Only three characters occupy space in this intimate but gripping thriller set in the wake of a disaster that has destroyed the human population and rendered much of the planet uninhabitable. Margot Robbie trades in the glamorous characters we're accustomed to seeing her in for the role of Ann, the lone survivor in a pocket of unaffected land. More than capable of surviving on her own, although her trusty dog is by her side, Ann hunts and farms to eke out a meager, lonely existence. That changes when she encounters Loomis (Chiwetel Ejiofor), the first human she's seen in ages and a lifeline out of her despair. It's clear he's been in much the same boat, and after an accident leaves him sick with radiation poisoning the two set aside their mutual mistrust to take care of one another.

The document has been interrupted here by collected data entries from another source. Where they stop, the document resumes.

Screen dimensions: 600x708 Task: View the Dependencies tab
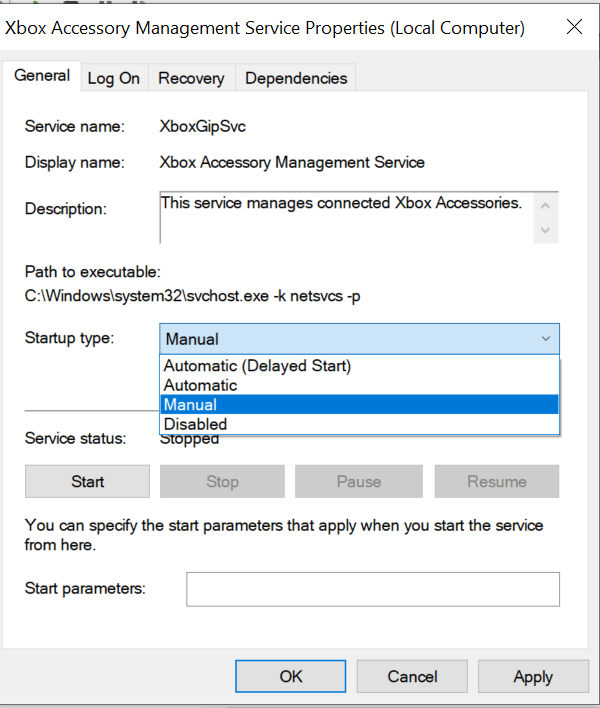tap(296, 78)
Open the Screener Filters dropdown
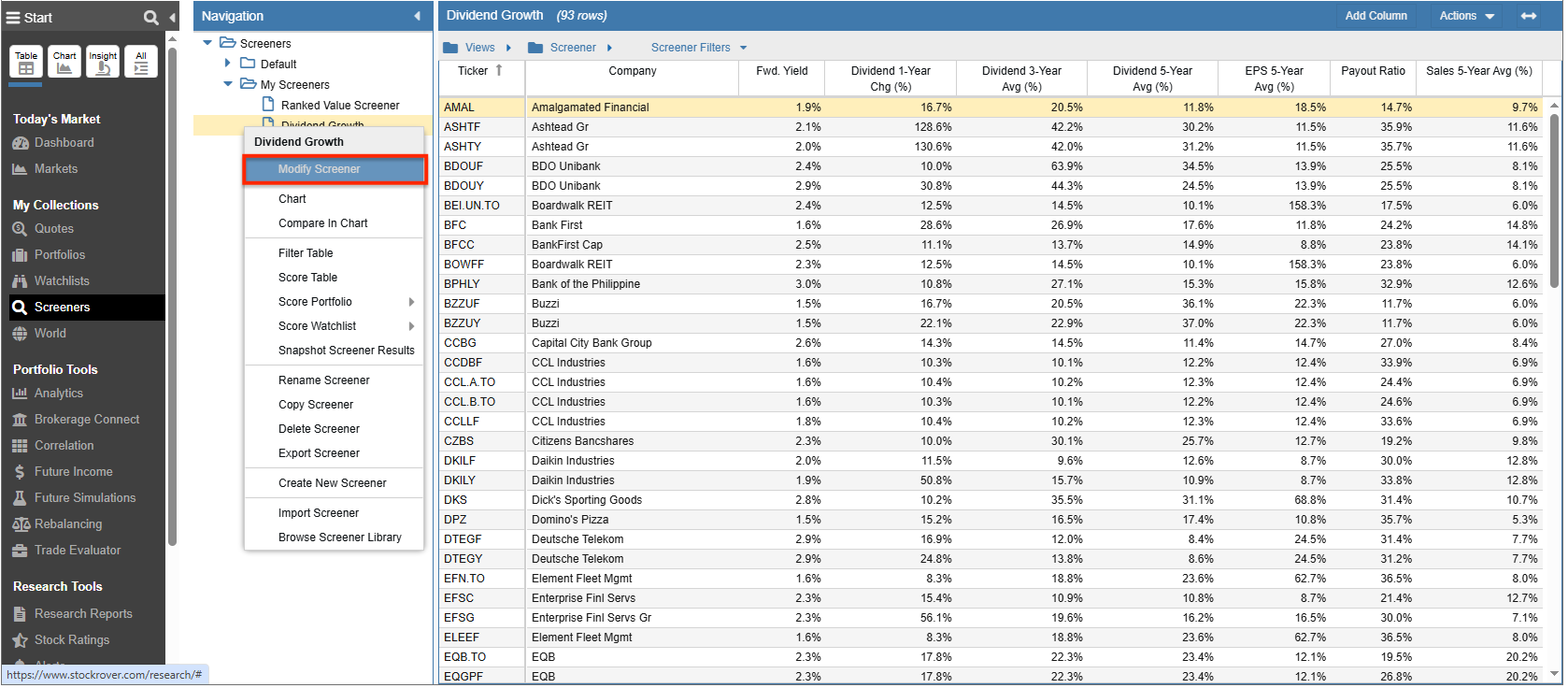 (699, 48)
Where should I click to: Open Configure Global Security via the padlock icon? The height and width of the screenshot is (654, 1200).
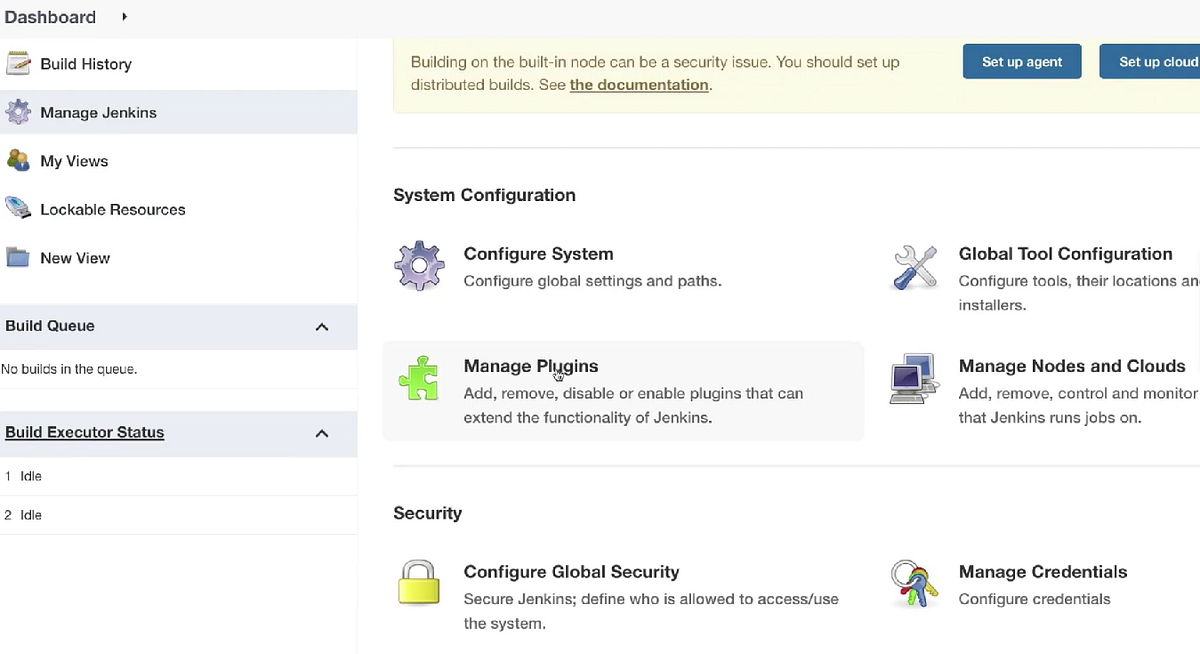click(x=419, y=582)
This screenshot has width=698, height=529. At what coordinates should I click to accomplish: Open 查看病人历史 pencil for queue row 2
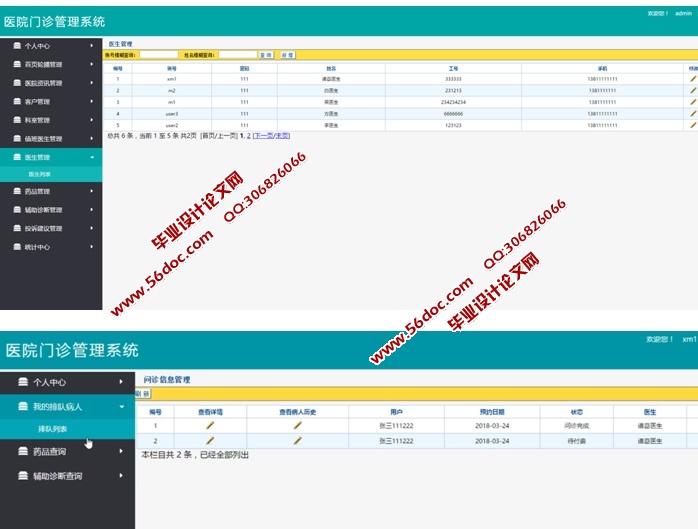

Anytime two lonely people are placed in such close proximity the spark of romance is probable, but it's inevitable given the extreme nature of their circumstances. And while Zobel slowly builds to that passion through their work to build a sustainable life, he's more interested in the ideological differences that could derail everything. She's driven by the power of her religious convictions, believing to the core of her being that God has done all of this for a reason. Loomis, while not an outright atheist, is a scientist who has no qualms about tearing down her father's old church to build a power source to survive a harsh winter. While there are no pointed, heated debates, the film is too elegantly constructed for that, it's never far out of mind as new temptations creep into their lives. The arrival of a shady but charming drifter named Caleb (Chris Pine) awakens the passion in Ann, while also providing her an outlet to express her faith. Naturally it doesn't please Loomis to nearly the same degree, and soon the pressure builds between both men as they subtly one-up each other to win Ann's love.
Rich with themes of jealousy, contempt, and lust, Z for Zachariah explores the internal conflict between the needs of the flesh and of the soul. It's a powerful follow-up for Zobel, and he's proving to be a director capable of pulling the best from his actors. It's refreshing to see Robbie in a complicated, vanity-free role like this as she was already getting pigeonholed as a screen vixen. As Ann she gets to show a vulnerability we've yet to see from her before, and at this point one has to recognize how integral she's been to the success of every film she's been in. Ejiofor is simply amazing once again, and perhaps has the most complicated, wide-ranging role to play. Once again Ejiofor is placed in the role of a man forced to endure hardships, both great and small, for a chance to live the life he imagined. Pine's role is less defined than the others but its good to see him outside of a larger ensemble for once.
While predicting which films will go on to greater things outside of the festival is always tricky, Z for Zachariah is a masterfully done film of deep complexity that everyone would be wise to seek out.